In April 1996, Mother Teresa broke her clavicle after a fall, and four months later, she was diagnosed with malaria and heart failure. Despite undergoing heart surgery, her health was obviously deteriorating. According to Archbishop of Calcutta Henry Sebastian D’Souza, he ordered a priest to conduct an exorcism on her (with her consent) when she was initially hospitalised with cardiac problems because he believed she was under attack by the devil.
Mother Teresa resigned as leader of the Missionaries of Charity on March 13, 1997. She passed on September 5th. At the time of her passing, the Missionaries of Charity had over 4,000 sisters and 300 associated brothers operating 610 missions in 123 nations.
These included hospices and homes for individuals with HIV/AIDS, leprosy, and tuberculosis, soup kitchens, child and family counselling initiatives, orphanages, and schools. In the 1990s, the Missionaries of Charity were assisted by over one million coworkers.
A week before her funeral, Mother Teresa remained in repose in an open casket in St. Thomas, Calcutta. The Indian government honoured her with a state funeral for her service to the country’s impoverished of all religions. Cardinal Secretary of State Angelo Sodano delivered the homily at the service as the Pope’s representative.
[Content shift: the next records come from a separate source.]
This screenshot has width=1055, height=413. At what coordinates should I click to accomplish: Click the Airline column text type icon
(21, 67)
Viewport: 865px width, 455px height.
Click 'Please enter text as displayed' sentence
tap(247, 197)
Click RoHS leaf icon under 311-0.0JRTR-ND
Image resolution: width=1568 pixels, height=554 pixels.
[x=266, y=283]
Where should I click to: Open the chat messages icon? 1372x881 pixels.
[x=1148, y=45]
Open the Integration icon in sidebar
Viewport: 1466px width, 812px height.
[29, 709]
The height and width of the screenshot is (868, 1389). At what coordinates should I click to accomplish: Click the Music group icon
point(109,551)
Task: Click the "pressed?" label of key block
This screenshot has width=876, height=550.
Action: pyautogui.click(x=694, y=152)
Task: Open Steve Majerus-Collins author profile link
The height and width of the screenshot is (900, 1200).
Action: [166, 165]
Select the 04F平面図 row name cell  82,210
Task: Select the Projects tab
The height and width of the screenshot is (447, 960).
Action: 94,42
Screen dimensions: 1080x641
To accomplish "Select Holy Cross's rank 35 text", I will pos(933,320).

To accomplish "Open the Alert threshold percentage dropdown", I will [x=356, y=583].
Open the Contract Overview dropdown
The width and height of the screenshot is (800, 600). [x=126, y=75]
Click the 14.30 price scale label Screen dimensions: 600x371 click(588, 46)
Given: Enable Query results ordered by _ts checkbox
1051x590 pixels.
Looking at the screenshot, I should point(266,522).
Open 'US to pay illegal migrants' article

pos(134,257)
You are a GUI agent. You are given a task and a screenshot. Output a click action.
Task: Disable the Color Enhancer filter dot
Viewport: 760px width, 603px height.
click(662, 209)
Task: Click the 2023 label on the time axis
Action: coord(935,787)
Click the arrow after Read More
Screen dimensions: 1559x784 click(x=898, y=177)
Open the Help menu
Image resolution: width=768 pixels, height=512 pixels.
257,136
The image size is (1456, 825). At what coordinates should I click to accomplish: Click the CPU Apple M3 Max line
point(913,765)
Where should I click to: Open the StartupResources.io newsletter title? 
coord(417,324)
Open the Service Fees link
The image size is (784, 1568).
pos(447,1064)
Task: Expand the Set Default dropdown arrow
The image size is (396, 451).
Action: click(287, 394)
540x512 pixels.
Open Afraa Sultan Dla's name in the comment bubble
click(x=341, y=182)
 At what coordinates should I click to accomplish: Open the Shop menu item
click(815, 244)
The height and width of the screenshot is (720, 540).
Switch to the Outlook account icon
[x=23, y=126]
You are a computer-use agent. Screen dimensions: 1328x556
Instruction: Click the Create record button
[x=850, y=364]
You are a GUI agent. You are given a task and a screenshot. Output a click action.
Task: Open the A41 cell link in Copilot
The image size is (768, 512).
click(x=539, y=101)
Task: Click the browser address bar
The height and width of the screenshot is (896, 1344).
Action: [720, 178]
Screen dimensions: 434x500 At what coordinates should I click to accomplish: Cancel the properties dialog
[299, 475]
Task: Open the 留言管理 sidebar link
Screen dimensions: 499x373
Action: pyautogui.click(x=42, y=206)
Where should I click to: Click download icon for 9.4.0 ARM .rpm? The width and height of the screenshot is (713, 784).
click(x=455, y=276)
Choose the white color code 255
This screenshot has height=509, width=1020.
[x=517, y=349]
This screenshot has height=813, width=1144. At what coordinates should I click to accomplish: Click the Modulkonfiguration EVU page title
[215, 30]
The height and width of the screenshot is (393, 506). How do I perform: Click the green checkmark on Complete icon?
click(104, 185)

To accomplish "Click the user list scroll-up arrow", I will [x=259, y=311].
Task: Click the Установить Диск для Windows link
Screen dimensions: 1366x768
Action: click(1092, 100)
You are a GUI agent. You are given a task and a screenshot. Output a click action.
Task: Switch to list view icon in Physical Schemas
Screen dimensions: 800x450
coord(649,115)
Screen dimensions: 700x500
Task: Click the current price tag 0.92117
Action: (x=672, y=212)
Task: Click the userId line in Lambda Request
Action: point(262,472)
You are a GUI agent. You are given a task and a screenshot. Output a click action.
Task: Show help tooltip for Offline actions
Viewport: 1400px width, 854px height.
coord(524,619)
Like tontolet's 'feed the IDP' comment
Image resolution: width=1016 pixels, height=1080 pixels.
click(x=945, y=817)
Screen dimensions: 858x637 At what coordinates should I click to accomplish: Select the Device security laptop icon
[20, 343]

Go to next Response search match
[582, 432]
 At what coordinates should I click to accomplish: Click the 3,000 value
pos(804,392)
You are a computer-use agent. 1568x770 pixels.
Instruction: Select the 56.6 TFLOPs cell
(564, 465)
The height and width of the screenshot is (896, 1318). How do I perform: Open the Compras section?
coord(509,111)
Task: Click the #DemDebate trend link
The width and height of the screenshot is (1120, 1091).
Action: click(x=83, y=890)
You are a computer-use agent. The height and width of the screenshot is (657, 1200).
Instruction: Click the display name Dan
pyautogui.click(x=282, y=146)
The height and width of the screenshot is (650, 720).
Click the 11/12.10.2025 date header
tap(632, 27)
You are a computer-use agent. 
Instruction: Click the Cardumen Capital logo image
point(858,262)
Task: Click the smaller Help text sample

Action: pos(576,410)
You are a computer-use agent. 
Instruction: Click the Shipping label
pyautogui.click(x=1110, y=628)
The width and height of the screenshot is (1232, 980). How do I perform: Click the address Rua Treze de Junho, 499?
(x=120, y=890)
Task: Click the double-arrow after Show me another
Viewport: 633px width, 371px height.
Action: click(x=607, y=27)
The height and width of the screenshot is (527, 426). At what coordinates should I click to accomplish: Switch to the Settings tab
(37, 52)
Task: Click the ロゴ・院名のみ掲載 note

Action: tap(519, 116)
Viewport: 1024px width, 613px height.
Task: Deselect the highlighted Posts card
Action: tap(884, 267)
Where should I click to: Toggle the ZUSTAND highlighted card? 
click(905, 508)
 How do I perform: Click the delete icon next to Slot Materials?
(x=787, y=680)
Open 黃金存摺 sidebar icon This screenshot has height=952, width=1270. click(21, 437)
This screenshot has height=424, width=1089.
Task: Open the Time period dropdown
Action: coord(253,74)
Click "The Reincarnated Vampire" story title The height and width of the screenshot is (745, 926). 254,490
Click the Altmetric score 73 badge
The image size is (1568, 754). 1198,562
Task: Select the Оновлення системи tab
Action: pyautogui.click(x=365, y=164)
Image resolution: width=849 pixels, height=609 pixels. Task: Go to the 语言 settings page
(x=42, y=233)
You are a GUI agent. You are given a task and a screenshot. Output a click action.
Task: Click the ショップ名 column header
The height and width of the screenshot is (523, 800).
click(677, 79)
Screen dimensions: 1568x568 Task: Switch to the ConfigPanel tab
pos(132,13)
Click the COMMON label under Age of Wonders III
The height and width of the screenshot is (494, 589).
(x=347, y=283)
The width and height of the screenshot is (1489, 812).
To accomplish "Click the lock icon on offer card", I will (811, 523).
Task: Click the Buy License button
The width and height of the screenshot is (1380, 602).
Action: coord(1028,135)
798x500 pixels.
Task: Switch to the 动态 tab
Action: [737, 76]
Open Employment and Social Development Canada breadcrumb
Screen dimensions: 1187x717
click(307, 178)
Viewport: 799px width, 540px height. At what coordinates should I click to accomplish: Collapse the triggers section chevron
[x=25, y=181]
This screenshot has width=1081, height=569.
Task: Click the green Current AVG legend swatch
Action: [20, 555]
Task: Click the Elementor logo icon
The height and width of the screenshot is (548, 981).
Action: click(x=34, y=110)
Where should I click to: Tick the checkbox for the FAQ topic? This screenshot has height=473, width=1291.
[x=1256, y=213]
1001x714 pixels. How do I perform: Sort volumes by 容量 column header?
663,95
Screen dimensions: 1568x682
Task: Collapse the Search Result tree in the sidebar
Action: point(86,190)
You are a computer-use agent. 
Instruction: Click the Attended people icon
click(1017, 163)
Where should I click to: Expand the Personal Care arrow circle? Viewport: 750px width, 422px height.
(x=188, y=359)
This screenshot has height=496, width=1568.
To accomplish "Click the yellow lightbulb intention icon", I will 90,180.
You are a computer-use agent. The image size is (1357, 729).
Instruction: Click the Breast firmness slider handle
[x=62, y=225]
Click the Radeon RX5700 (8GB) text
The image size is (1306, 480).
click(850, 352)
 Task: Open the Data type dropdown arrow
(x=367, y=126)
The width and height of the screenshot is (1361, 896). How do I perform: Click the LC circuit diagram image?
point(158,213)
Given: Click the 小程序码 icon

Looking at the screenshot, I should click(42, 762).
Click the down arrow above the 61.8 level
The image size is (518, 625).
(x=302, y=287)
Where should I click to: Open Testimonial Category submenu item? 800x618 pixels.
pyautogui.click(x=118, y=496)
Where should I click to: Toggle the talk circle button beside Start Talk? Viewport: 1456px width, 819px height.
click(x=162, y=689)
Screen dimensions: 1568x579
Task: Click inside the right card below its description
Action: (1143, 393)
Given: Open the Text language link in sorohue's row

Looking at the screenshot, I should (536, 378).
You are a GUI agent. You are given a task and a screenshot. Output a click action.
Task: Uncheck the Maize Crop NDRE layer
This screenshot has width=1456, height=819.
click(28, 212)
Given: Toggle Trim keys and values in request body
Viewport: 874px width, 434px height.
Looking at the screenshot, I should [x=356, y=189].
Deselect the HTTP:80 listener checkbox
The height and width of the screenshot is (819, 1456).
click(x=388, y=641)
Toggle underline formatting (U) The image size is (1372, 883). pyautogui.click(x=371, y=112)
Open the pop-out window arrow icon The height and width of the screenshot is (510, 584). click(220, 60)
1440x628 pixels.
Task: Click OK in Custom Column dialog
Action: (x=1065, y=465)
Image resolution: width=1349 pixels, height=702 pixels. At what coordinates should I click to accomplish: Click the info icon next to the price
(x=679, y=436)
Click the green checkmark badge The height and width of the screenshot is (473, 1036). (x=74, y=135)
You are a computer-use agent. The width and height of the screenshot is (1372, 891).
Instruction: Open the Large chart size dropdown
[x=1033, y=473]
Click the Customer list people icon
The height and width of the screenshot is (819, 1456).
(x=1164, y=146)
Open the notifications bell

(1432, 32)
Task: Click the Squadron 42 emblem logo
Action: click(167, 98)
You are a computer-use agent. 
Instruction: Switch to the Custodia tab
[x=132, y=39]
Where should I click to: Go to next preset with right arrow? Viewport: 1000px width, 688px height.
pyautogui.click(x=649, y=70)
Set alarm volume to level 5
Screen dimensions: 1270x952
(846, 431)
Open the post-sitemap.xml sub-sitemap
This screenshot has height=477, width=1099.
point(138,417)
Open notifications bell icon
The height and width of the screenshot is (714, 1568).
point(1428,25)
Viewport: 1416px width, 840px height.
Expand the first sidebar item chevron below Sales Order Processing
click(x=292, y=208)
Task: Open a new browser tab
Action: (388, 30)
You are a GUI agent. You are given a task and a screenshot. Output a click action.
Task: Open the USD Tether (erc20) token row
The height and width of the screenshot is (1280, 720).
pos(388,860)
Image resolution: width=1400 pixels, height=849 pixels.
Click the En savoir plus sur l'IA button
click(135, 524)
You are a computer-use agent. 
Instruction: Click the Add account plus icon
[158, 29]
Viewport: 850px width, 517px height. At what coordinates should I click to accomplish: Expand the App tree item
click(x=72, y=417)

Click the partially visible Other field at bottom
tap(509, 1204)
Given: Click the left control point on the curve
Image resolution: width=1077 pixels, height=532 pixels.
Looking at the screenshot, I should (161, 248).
The death of Mother Teresa was lamented by both secular and religious communities. The Prime Minister of Pakistan, Nawaz Sharif, referred to her as “a rare and singular individual who lived a long life for greater purposes.” Her dedication throughout her life to caring for the impoverished, the sick, and the disadvantaged was one of the finest examples of service to humanity.” She is the United Nations,” said former U.N. Secretary-General Javier Pérez de Cuéllar. She represents universal peace.”